Creative Work Dossier for Erik Deerly

Case for Excellence in Creative Work

Creative Work Statement

My creative agenda alludes to my years as an undergraduate student. This was an interesting and early time in what would eventually be termed “new media,” where scholars and practitioners in seemingly disparate arenas (philosophy, music, film, early video, dance, performance art, computer programming, design, multimedia) began to come together to create meaningful cross-disciplinary connections. Inspired by my own collaborations with filmmakers and dancers, I began working in experimental film, video, and sound design. Not only did this provide an entry into new fields of study, particularly the visual arts, but it allowed me to develop a consistent voice across these disciplines. My work embraces and disseminates a wide variety of forms that umbrella the human experience, vis-à-vis, sound, visual, textual, interactive work, used in an interdisciplinary fashion. My art practice focusses on the exploration of synesthetic experiences and is driven by interests in perception, cognition, time, and movement. Employing installation and immersive media through a dialogic practice, I seek to access the viewers’ consciousness.

My creative voice is informed by the increasingly bewildering world around me, which seems to be less capable of competing with the plentiful array of intentional human distraction. A curator wrote the following regarding “Dysmorphia,” a recent body of work:

“The narrative component of Dysmorphia is less illustrative or representational than earlier pieces, but I do intuit a progression of time and space in the compartmentalized intervals. While the lack of a recognizable subject may be less satisfying on one level, it is only with the expectation of such that we are confounded. One might argue that the shimmering movements and organization of saturated color stripes provide a purer, or visceral aesthetic reaction. Without identifiable subject matter the viewer is not tasked with the identification of the superfluous or inessential. While the title implies an abnormality, I find this work soothing and engaging. It taps into the primacy of the digital experience.” — Kristen T. Woodward, Resident Curator Artists2artists & Professor of Art at Albright College

My intent is not to amass a specific number of exhibitions, but rather to create and disseminate work that contributes to a meaningful discourse within the field, and adds to the cohesiveness of my growing body of work, thus, informing my teaching. Since my promotion to associate professor began in 2017, I have continued to expand my reach—earning more prominent national and international opportunities. It is my hope that my increasingly active exhibition schedule will allow me to continue this trend.

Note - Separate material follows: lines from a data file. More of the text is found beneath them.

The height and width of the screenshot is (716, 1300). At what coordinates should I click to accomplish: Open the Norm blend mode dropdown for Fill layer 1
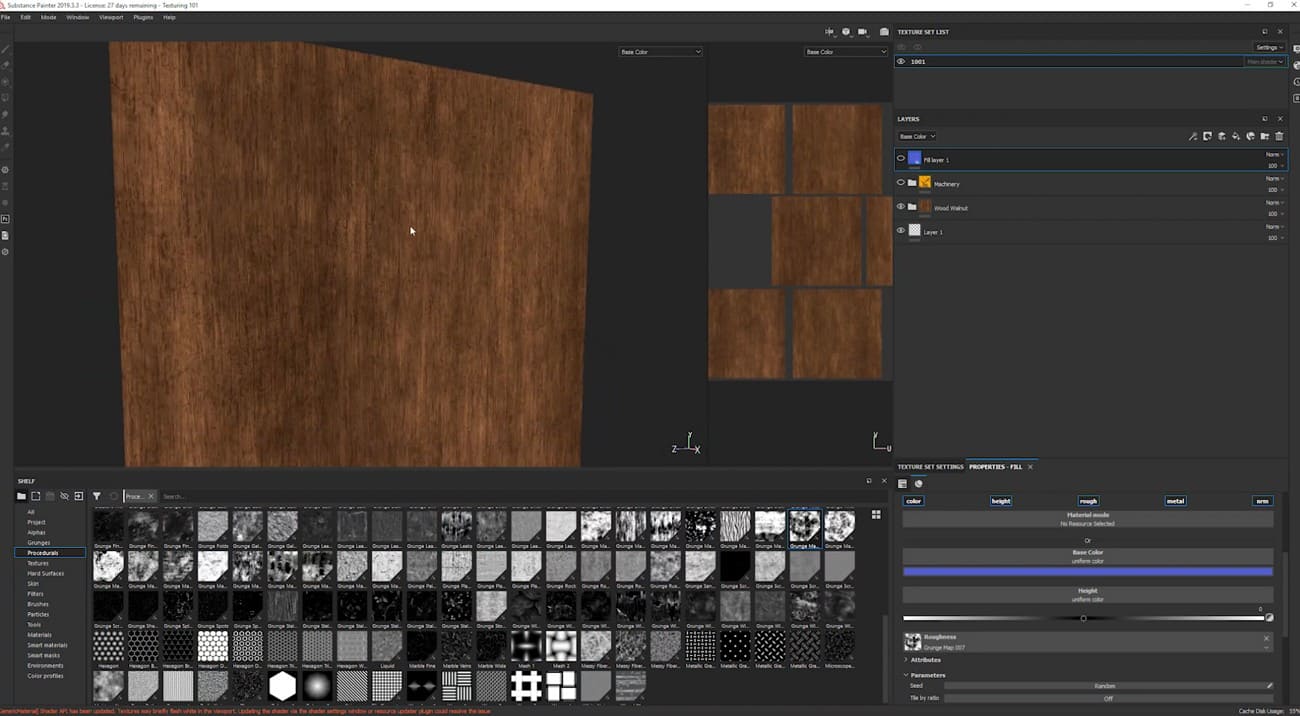point(1273,154)
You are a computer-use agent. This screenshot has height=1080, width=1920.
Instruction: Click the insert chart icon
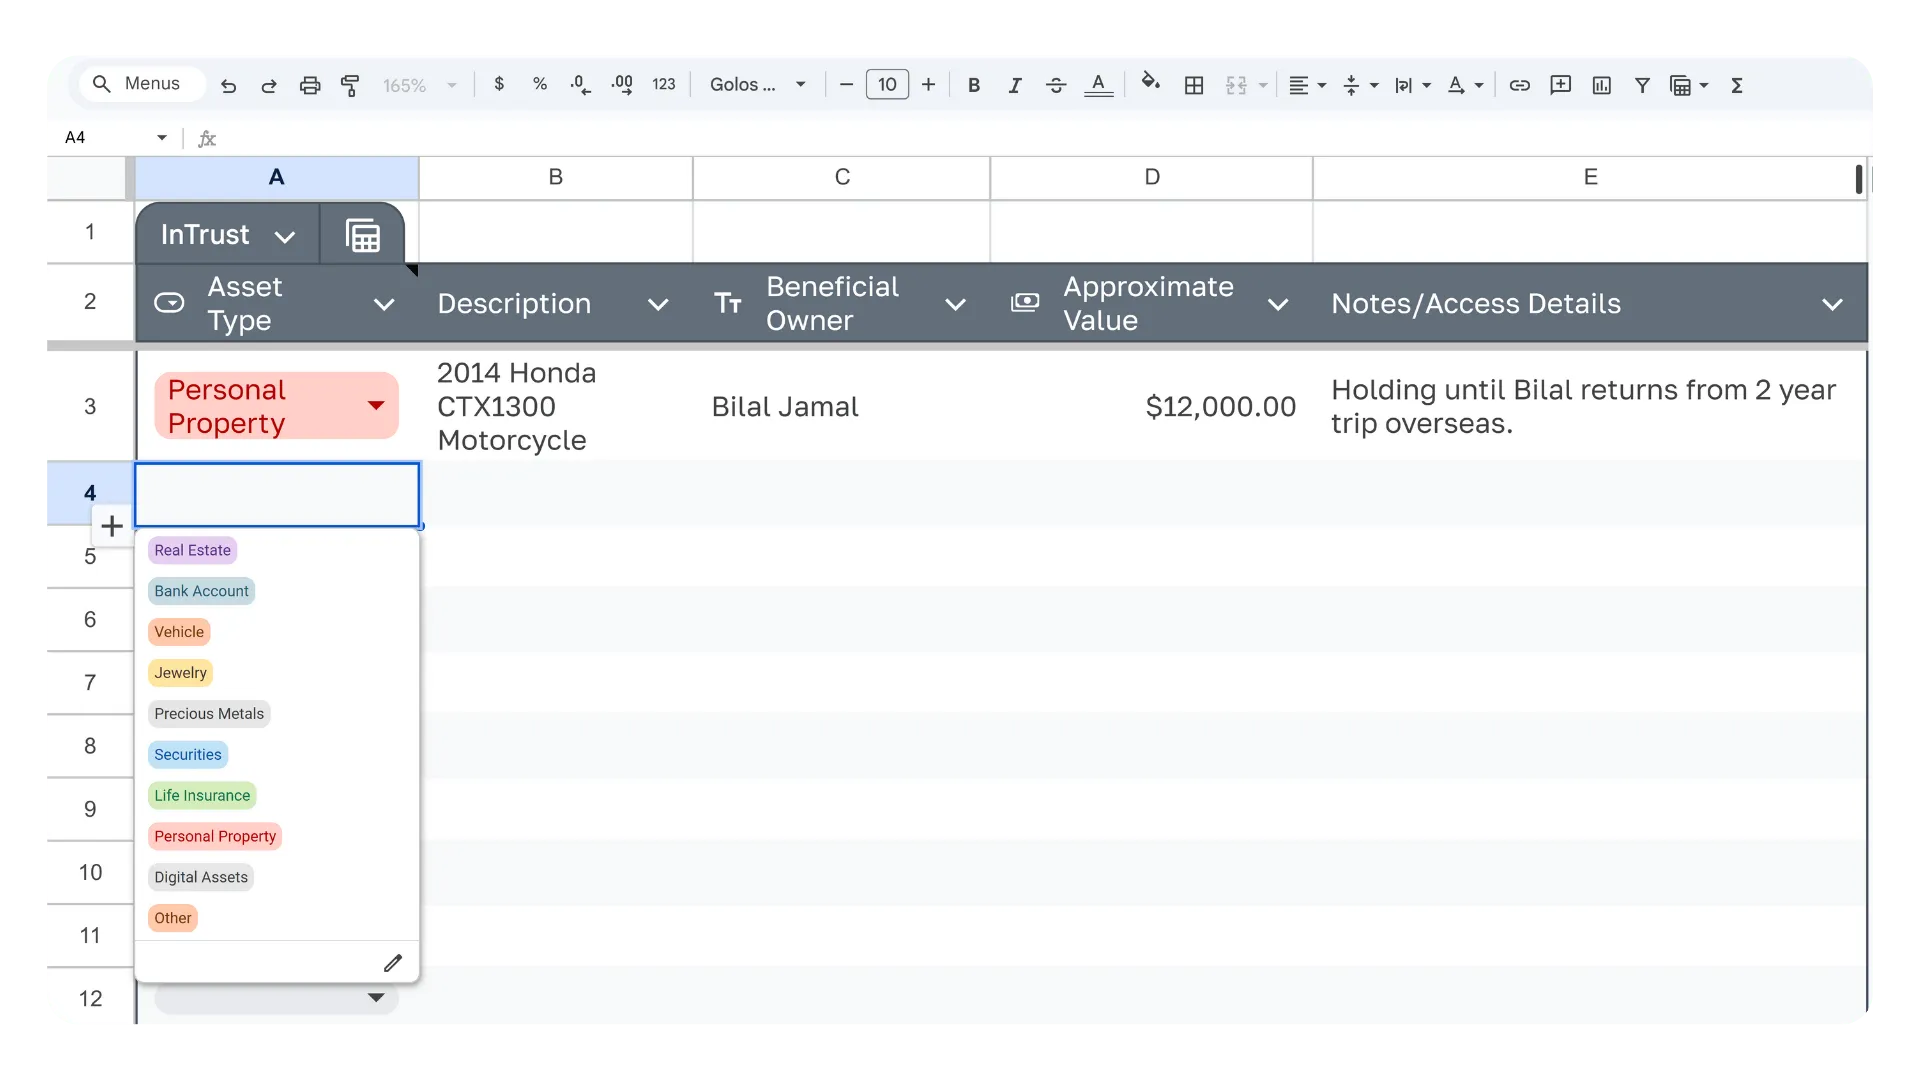pos(1602,86)
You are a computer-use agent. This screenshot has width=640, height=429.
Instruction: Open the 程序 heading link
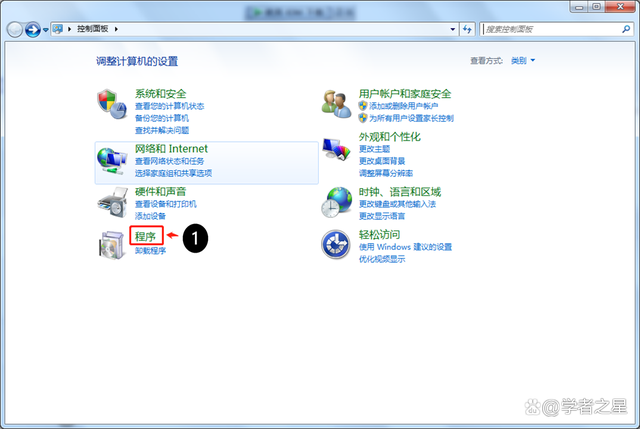point(145,236)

According to the School of Humanities and Social Sciences Promotion and Tenure Criteria (page 9), the standards of excellence for promotion from associate professor to professor by faculty producing creative works state: “the candidate must provide documentation that establishes a record of achievement in exhibitions, commissions, publications, grants, and fellowships after the previous promotion and tenure; these professional achievements should demonstrate significance in terms of national recognition in the creative discipline.” This is followed with, ” Documentation should be provided for approximately 8 to 12 achievements during the period under review for promotion with tenure, with at least five meeting the criteria for excellence as defined in HSS AEG section 2.1 (page 10). In my dossier, I am including documentation of 18 creative research achievements which each merit excellence as outlined in HSS AEG and which also demonstrate a continued progression towards establishing an international reputation in my area of creative research and practice:

2 solo exhibitions (chronologically)

11 international exhibitions (chronologically)

1 national juried exhibition


3 international journal showcases

1 periodical artwork review

I believe my documented creative work and related evidence demonstrates a planned progression towards establishing a national recognition. However, I understand I have much work ahead of me. While I have accomplished much in a short time, I plan to continue to seek increasingly significant dissemination opportunities. I also plan to pursue projects much larger in scope and other site-specific work.

Over the past eighteen months, I have been composing, and recording audio works in the genre of “sound sculpture.” Much like the artwork I exhibited in CICA Museum’s (S. Korea) No Image 2019 exhibition, this ambitious body of work seeks to tap into synesthesia. I have begun discussions with venues, hoping to exhibit this new work.

The School of Humanities and Social Sciences Promotion and Tenure Criteria of excellence for promotion from associate professor to professor by faculty producing creative works state (page 9): “the candidate must provide documentation that establishes a record of achievement in exhibitions, commissions, publications, grants, and fellowships after the previous promotion and tenure; these professional achievements should demonstrate significance in terms of national recognition in the creative discipline.” This is followed with, “Documentation should be provided for approximately 8 to 12 achievements during the period under review for promotion with tenure, with at least five meeting the criteria for excellence as defined in HSS AEG section 2.1.” (page 10) The evidence I have submitted above (18 creative research achievements which each merit excellence, also demonstrating significance in terms of national recognition in the creative discipline) clearly demonstrates that I have met or surpassed all the minimum standards for excellence in Research / Creative Work, for the purposes of promotion to professor.